**WORK REQUEST A:** In the travel passage, copy the words from "Next day our" to "suffered from goitre." without any change.
**WORK REQUEST B:** According to the travel passage, what is the Wednesday bazar at Khotan held for?

=== EXTRACTED TEXT ===

Next day our twenty-four mile march led us entirely through cultivation, along a broad highway bordered with willows, the rice fields stretching for many acres on either side. The River Tiznaf flowed clear over a stony bed, in pleasing contrast to the muddy streams we had encountered hitherto, and we were told that those drinking from it never suffered from goitre.

FERRY ON THE YARKAND RIVER.

Page 192.

In this part of the world it is customary for the villages to open their bazars on different days and to name them accordingly. At the Panjshamba, or Thursday market, every kind of article is offered for sale, because the bazars are all closed on Juma (Friday), the day on which the Faithful visit the mosques, and I was told that at Khotan the Chahar-shamba (Wednesday) bazar is held only for the sale of milk products.

=== GIVEN INFORMATION ===

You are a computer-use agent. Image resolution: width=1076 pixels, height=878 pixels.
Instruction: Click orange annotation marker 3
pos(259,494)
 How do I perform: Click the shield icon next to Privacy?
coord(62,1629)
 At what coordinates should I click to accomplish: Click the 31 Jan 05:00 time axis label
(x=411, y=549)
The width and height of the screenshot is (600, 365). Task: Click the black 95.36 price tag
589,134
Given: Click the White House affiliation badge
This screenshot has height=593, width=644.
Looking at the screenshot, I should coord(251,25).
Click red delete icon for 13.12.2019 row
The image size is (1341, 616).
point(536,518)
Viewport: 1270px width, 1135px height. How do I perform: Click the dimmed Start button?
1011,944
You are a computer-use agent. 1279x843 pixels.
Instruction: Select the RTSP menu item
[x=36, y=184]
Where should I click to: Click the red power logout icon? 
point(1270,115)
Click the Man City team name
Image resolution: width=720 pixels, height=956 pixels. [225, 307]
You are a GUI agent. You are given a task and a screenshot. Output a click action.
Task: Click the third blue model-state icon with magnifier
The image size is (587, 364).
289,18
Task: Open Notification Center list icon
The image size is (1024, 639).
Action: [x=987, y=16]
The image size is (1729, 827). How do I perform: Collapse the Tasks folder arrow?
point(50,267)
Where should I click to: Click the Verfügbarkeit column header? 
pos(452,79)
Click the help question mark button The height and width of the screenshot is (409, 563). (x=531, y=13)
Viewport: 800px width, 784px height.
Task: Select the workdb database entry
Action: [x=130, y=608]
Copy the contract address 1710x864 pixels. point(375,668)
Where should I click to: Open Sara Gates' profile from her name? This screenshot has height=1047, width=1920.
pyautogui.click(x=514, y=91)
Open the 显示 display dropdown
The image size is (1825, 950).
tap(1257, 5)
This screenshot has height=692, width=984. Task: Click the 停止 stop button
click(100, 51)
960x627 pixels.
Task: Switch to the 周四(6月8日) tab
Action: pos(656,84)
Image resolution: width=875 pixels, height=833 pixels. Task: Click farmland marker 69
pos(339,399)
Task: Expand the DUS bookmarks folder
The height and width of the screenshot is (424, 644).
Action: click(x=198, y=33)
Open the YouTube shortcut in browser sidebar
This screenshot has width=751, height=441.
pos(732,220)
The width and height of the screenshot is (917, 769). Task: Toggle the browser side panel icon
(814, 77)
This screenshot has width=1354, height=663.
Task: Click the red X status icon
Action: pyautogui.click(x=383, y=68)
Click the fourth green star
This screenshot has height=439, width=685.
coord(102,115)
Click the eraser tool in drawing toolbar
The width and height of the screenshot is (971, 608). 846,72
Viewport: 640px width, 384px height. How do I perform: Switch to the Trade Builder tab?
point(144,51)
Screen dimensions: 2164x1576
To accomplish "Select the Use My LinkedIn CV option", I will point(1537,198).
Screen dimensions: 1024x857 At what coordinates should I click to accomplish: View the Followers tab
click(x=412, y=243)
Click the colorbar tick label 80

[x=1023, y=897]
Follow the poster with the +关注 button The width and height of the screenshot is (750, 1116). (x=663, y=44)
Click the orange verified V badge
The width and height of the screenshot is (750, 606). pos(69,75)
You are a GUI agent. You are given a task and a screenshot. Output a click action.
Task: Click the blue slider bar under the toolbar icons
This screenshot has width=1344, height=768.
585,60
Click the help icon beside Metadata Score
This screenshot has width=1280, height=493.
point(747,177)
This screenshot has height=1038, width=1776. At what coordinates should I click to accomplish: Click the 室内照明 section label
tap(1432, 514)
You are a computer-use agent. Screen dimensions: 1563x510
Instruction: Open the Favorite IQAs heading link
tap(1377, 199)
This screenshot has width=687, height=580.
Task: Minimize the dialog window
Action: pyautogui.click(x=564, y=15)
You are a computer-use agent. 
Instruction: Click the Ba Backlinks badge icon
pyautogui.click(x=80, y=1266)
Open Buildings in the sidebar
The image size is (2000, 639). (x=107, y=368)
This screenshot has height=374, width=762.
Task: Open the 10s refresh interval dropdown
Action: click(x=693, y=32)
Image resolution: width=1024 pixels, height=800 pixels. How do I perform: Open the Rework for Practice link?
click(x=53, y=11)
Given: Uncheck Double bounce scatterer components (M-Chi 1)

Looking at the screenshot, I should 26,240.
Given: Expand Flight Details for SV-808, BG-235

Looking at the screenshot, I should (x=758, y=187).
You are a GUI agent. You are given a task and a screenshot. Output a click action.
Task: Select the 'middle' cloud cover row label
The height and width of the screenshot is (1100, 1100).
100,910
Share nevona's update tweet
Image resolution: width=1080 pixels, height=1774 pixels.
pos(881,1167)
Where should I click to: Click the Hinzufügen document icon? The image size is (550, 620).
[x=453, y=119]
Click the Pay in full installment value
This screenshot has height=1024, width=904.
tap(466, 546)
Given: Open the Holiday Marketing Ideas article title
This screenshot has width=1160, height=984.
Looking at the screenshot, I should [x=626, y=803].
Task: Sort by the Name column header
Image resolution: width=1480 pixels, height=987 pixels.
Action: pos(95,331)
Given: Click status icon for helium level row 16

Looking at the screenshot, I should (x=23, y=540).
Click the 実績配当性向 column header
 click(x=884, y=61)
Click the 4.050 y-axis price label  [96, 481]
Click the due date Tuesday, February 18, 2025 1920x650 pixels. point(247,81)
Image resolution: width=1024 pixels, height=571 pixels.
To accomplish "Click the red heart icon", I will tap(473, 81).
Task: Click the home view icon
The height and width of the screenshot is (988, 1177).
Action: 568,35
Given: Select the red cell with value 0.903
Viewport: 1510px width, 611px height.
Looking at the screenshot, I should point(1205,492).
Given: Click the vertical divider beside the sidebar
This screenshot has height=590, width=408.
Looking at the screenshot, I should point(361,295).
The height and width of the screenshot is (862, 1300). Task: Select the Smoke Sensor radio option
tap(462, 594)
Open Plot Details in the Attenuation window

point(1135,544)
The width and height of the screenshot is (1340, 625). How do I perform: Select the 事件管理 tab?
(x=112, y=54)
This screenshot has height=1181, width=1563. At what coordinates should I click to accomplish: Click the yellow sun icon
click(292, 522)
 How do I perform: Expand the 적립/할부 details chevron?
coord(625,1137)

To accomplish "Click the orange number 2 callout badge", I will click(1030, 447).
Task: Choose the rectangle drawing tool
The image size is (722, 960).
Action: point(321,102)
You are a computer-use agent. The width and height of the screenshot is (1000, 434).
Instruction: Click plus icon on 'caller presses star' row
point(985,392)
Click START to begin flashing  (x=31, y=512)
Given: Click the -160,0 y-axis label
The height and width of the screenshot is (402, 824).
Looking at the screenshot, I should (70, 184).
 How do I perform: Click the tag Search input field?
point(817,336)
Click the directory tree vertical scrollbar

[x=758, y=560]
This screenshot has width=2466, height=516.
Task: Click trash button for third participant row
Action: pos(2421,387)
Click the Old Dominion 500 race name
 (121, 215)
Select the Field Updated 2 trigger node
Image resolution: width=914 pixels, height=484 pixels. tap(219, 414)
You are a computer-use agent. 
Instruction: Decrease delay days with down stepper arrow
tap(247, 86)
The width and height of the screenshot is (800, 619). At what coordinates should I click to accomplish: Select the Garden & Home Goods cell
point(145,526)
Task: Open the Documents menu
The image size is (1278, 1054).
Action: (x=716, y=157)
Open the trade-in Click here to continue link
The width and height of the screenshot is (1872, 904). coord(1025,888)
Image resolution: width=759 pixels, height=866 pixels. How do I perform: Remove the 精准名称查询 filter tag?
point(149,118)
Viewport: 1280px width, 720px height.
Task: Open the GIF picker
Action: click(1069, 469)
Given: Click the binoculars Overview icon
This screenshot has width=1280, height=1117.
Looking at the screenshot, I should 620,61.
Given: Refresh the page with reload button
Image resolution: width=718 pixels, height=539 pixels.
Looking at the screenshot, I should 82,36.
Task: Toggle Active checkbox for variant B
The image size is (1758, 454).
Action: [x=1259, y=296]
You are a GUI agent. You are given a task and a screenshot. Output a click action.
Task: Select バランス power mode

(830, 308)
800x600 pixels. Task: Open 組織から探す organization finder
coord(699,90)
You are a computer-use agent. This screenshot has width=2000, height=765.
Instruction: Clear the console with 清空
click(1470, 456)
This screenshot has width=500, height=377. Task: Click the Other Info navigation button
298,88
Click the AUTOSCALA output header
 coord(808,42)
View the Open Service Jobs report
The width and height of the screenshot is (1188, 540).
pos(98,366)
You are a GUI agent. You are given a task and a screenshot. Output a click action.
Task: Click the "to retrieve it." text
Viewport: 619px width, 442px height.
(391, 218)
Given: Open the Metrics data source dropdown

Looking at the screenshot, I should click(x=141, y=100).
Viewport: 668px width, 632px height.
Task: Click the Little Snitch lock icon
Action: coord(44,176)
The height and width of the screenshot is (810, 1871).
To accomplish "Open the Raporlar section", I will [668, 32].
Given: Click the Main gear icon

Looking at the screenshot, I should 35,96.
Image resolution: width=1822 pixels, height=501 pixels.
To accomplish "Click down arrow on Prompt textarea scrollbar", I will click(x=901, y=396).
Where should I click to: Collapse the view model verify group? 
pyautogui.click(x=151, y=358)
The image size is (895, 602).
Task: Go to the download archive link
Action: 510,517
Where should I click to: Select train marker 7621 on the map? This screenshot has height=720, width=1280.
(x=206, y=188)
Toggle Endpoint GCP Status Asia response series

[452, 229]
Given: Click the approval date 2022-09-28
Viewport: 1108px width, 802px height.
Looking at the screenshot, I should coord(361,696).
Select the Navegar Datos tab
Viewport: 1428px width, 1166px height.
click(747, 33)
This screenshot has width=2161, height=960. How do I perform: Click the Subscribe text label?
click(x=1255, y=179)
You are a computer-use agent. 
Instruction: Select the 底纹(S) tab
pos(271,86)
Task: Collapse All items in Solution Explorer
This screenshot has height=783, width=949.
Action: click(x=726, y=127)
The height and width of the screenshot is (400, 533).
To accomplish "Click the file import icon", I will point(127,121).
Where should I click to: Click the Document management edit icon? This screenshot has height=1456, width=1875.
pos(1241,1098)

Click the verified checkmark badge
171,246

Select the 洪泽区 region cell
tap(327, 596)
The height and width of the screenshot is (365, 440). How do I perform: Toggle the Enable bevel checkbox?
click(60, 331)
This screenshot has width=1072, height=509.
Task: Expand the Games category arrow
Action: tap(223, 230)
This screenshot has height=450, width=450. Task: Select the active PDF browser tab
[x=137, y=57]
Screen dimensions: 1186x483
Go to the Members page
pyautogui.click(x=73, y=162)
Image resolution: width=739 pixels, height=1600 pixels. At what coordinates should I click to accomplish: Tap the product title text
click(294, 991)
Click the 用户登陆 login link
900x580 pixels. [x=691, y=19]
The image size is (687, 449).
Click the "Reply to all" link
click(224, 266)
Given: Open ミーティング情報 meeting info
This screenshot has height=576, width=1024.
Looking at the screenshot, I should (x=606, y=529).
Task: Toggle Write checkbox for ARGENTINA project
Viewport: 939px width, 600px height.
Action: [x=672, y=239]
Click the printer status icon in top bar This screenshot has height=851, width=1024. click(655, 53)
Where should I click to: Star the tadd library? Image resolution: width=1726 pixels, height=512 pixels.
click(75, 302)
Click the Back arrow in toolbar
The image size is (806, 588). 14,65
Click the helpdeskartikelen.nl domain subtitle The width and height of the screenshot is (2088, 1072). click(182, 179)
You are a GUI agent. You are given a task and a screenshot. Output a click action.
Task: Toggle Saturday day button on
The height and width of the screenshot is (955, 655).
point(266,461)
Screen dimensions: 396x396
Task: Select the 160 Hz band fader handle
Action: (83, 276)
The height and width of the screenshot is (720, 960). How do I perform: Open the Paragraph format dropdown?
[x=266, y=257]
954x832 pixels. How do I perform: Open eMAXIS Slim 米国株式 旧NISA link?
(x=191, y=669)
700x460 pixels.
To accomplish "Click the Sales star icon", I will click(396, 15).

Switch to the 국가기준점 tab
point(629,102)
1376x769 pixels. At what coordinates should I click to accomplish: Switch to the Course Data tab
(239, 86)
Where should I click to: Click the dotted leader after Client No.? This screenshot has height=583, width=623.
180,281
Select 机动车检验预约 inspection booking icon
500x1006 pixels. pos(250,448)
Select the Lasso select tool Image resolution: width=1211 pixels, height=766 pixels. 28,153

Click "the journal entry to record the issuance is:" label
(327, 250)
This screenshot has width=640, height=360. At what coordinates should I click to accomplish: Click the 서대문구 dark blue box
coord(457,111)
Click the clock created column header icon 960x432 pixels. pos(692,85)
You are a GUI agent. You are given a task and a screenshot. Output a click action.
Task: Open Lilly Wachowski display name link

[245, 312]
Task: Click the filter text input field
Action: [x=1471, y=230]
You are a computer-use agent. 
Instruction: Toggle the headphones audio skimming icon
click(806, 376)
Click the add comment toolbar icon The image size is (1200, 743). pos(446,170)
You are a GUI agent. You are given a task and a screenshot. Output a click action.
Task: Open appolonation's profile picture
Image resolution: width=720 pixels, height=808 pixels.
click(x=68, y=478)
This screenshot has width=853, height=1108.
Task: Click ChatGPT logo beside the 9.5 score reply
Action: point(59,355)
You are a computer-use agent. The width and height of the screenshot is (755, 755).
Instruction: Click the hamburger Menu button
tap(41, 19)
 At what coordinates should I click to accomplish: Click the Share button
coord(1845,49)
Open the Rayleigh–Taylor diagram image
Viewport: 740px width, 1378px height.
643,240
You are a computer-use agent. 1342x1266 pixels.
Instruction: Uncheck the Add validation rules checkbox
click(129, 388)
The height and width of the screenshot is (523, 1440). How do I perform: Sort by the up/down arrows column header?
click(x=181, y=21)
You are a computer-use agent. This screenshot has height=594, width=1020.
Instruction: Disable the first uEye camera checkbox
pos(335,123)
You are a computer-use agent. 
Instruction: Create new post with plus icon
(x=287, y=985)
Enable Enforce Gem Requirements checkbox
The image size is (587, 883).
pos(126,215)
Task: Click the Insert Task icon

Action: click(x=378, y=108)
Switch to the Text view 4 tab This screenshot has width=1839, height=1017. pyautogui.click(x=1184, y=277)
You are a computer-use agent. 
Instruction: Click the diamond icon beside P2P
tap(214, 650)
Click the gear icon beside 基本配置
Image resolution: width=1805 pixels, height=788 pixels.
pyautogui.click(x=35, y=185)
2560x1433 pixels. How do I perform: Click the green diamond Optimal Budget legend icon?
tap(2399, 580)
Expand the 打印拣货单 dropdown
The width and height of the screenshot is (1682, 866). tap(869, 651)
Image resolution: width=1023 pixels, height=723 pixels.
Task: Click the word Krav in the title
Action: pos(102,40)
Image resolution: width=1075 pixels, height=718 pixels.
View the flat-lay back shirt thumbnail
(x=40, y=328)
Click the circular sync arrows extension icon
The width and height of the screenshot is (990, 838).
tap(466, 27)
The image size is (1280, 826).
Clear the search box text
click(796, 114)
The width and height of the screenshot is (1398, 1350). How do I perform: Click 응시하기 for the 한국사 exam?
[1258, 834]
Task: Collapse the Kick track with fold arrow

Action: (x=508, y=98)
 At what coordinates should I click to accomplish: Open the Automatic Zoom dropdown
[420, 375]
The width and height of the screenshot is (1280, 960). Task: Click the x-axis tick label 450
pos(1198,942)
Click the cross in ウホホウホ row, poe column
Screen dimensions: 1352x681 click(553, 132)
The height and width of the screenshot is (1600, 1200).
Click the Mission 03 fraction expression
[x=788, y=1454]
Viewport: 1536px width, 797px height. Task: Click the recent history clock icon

===

**WRITTEN SOLUTION A:**
Next day our twenty-four mile march led us entirely through cultivation, along a broad highway bordered with willows, the rice fields stretching for many acres on either side. The River Tiznaf flowed clear over a stony bed, in pleasing contrast to the muddy streams we had encountered hitherto, and we were told that those drinking from it never suffered from goitre.

**WRITTEN SOLUTION B:** It is held only for the sale of milk products.